First, on Pop, he said the following in February and it is sticking with me like Jared Dudley’s feet to an NBA floor: “I’ve spent more time thinking about Golden State than I have any other team I’ve ever thought about in my whole career because they are really fun. I’d go buy a ticket and go watch them play. And when I see them move the ball, I get very envious. When I see them shoot uncontested shots more than anybody else in the League, it’s inspiring. It’s just great basketball. So I’m actually enjoying them very much. You try to solve them, but they’re in a sense unsolvable because it’s a particular mix of talent that they have. It’s not just that Steph can make shots or that Klay can make shots or that Draymond Green is versatile. Everybody on the court can pass, catch and shoot. And they all get it. They’re for real. They’re talented. But they’re also very, very smart.”

It’s the first part: “I’ve spent more time thinking about Golden State than I have any other team I’ve ever thought about in my whole career” that has stuck with me. Pop is 67 years old. He has been doing this since his days toiling the sideline at Pomona Pitzer when Jimmy Carter was in the White House. His team can roll out there with half its roster and beat most squads in the League. In any other season, we would be talking about the Spurs chase for 70 victories. But while his body has been in San Antonio, his mind has been in Oakland. It is difficult to believe that he is not thinking of something—maybe Kawhi guarding Steph, maybe hack-a-Bogut, maybe Rasual Butler at the stretch 4—that will be a wrinkle we haven’t seen to slow the Warriors down on offense and exhaust them on D.

Then there is Timmy, Manu and Tony: the most successful trio of teammates in League history judging by Playoff victories and second in chips to whatever trio of Red Auerbach’s Celtics you want to put together back when the League had eight teams. Duncan, as of this writing, is averaging a career-low 25 minutes per game and has taken the equivalent of three weeks of the season off to rest. Manu is averaging a career-low 19 minutes per game and also took time away. Tony Parker is averaging a career-low 27 minutes per game and his season high in assists in a contest is 10. In other words, a subpar night for Rajon Rondo or John Wall is Tony Parker’s season high. And yet, the emergence of Kawhi Leonard as a bona fide superstar, the play of LaMarcus Aldridge and the sick stretches with David West playing for 1/10 his market value have allowed them to be on this near-70 win pace.

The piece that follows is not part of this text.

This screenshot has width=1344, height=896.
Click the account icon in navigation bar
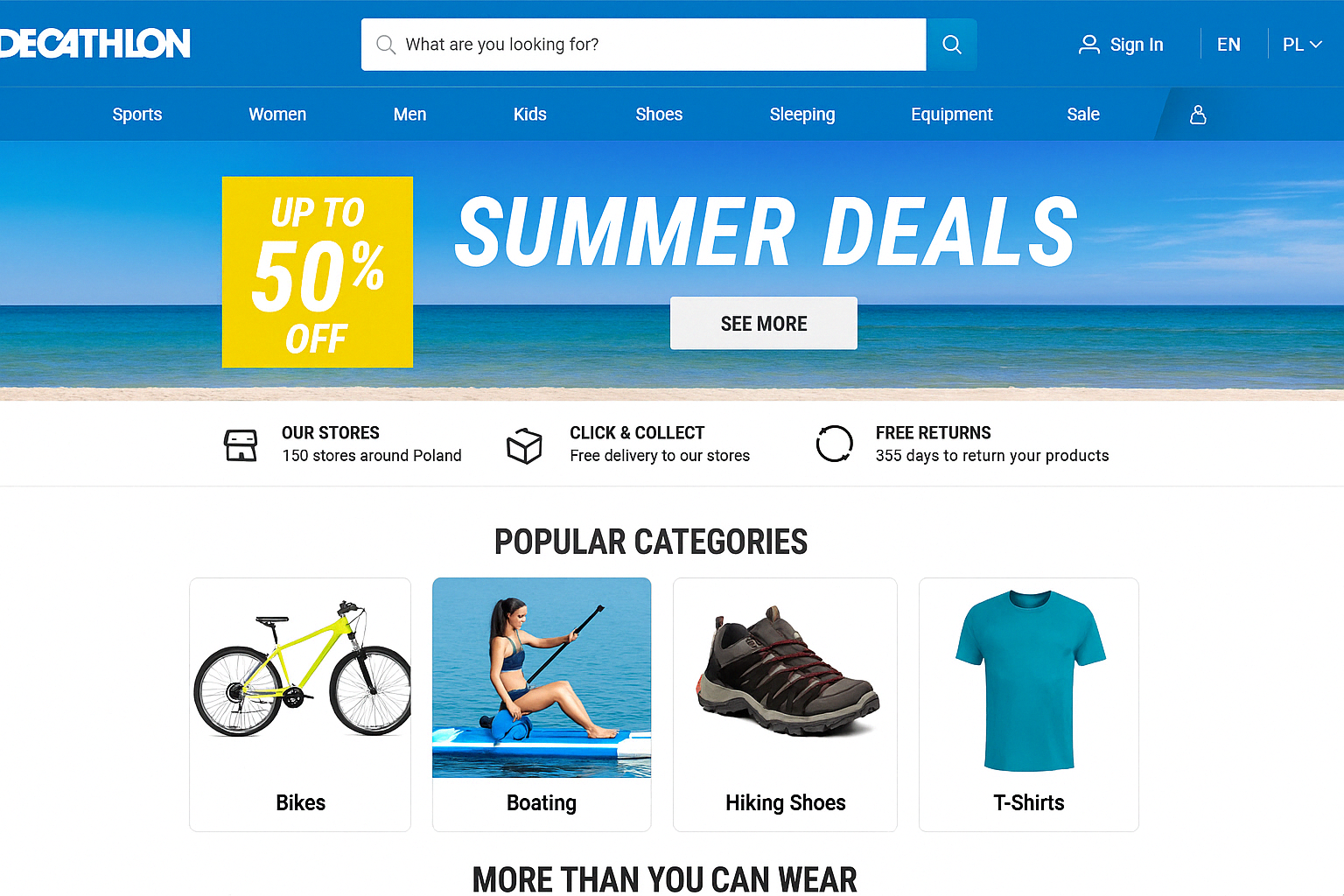pyautogui.click(x=1198, y=115)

There is nothing statistically to suggest that Tim, Manu and Tony have slowed down. Check their averages per 36 minutes and it is the same stellar play we have seen, just less of it. This is why I think it is the Spurs’ year. Pop has been in the lab, the Best Big Three to ever take the court has been in the San Antonio custom-made cryogenic chamber, and the Golden State Warriors are about to be taken to the woodshed. It’s been fun, Dubs, but daddy’s home and the middle-aged posse is about to take the Western Conference Playoffs by storm.